Plotting the top fifteen countries by OpenStreetMap island count gives the picture below. Norway sits comfortably alone at the top — the rose bar — followed at a respectful distance by Sweden, Canada, Finland, Greenland. South Korea, in peach, is mid-pack and looks unremarkable.
The pattern in this chart is not geological. It is cultural. The countries at the top are countries with active OpenStreetMap communities, weekend mapping clubs, a Wikipedia editor mentality applied to skerries.
Figure 1 — Top fifteen countries by OSM-tagged islands. Norway leads by a culturally absurd margin; South Korea sits in the middle of the pack despite a coastline of similar complexity.
Norway has roughly 5.5 million people. South Korea has 51 million. By population, Korea should produce nine times the OSM contributions, not 1/80th. The ratio has to come from somewhere else.
It comes from a public-good production problem. Tagging an island into OpenStreetMap is unpaid, unrecognised, and has no immediate consumer. It is an act of pure civic-data citizenship. In Norway, that act has cultural cover: outdoor recreation, mapping clubs, a national pride in the seascape. In Korea, where the same energy goes into apartment-block-level Naver Map editing for commercial restaurants, the rocks get ignored. The economy of attention is unequal.
There is also a translation cost. The Norwegian word “skjær” — skerry — has its own OSM tag because Norwegian mappers built the schema. Korean has equivalent words (암초, 섬), but the OSM contributors don’t use them at scale because the contributors aren’t there. The vocabulary is the symptom, not the cause.
A bar chart can deliver the ratio. It cannot deliver the geography. To see what 135× looks like in space, plot every Norwegian OSM island on a map of Norway, then every Korean OSM island on a map of South Korea. Two countries with similar coastlines, two completely different visual densities.
Figure 2 — Norway’s 82,993 OSM-tagged islands rendered as dots. The fjord coast becomes a continuous splatter; almost every offshore rock has been entered into the database by somebody, somewhere.
The Korean coastline is, by any geometric measure, more fractured per kilometre than the Norwegian one. The Korean Hydrographic Agency catalogues over three thousand islands. OpenStreetMap captures 612. The same coast looks, on the same database, almost empty.
The dots are not the islands. The dots are the islands that someone bothered to tag. Korea’s skerries are still there, indifferent to whether anyone has noticed.

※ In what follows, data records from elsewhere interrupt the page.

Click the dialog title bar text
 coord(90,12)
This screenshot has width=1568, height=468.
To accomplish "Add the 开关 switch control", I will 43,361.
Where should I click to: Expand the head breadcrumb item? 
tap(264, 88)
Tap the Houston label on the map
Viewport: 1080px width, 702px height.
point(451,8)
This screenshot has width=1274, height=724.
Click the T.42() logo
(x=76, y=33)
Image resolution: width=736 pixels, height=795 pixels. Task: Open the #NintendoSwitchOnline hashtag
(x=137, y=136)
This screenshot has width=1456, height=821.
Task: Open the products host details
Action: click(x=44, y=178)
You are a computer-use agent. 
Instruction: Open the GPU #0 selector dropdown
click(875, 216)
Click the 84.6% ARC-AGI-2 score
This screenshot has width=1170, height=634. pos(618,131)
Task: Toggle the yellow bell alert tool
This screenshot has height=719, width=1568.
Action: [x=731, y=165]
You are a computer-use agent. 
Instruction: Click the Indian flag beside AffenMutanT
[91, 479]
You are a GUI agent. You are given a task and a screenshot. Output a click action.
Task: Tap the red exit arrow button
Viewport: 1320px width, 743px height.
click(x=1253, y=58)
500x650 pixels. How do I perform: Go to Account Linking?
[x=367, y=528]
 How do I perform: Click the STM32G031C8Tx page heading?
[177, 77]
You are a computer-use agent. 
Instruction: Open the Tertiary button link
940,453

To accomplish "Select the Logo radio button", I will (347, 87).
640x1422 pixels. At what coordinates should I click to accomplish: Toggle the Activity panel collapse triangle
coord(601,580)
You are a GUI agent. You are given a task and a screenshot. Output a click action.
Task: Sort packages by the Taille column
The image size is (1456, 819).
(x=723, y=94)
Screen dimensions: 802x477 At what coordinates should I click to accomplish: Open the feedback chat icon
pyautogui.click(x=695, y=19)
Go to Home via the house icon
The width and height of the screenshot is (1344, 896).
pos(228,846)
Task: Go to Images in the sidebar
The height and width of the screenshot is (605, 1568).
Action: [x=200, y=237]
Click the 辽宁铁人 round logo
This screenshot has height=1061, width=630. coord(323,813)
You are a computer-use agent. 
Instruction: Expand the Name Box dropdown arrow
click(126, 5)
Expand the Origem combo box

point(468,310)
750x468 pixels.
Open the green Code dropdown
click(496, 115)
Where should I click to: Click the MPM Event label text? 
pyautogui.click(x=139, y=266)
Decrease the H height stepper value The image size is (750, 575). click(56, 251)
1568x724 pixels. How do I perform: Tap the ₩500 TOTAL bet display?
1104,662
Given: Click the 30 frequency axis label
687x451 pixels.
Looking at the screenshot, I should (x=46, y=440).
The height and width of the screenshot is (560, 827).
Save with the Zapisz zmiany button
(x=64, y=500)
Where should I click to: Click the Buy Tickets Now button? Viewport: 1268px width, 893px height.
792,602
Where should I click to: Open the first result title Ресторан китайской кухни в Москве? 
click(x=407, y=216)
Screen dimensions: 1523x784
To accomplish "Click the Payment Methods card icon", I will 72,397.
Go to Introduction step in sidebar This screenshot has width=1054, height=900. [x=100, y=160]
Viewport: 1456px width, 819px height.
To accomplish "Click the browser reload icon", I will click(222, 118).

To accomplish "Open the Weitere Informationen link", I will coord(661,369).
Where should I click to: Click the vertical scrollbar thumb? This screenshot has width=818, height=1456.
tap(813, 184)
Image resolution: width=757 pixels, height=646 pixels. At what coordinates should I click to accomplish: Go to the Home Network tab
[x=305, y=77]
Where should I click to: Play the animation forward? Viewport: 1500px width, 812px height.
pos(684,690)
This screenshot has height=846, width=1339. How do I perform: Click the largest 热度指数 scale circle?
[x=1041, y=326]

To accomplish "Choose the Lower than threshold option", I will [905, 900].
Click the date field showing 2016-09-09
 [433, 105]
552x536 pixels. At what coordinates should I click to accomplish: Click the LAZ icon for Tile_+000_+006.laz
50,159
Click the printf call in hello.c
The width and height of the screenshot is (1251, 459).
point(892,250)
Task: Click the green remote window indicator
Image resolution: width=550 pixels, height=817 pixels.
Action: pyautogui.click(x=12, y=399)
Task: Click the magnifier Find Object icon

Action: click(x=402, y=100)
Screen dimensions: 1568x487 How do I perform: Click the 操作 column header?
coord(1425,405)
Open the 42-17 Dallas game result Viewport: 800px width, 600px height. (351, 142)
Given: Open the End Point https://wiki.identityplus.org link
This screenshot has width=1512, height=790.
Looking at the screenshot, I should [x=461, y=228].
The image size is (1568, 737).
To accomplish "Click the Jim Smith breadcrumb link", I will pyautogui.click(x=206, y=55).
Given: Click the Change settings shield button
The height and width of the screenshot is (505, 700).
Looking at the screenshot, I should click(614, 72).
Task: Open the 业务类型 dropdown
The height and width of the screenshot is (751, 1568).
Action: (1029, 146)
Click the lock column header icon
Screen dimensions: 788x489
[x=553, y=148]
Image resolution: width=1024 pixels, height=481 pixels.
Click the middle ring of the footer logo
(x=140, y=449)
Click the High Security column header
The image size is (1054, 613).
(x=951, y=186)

Figure 3 — South Korea’s 612 OSM-tagged islands rendered at the same conceptual scale. The coastline is dense with rocks; the database is not.
The seductive reading of these charts is that Norway has more islands than Korea. The charts do not say that. They say: Norway has more island-mappers than Korea. The islands are evenly distributed; the mappers are not.
This is the same statistical illusion that drives police-stop data, restaurant-review data, and Wikipedia’s gender gap. The metric measures the measurer. We treat crowdsourced data as if it were the world; what it actually shows us is which corners of the world somebody loves enough to tag.
A skerry off the coast of Bergen exists. A skerry off the coast of Tongyeong also exists. The difference is that the first one has a Wikipedia entry, a GPS tag, and a man with a kayak who keeps an eye on it. The second one is just there, indifferent to whether anyone has noticed.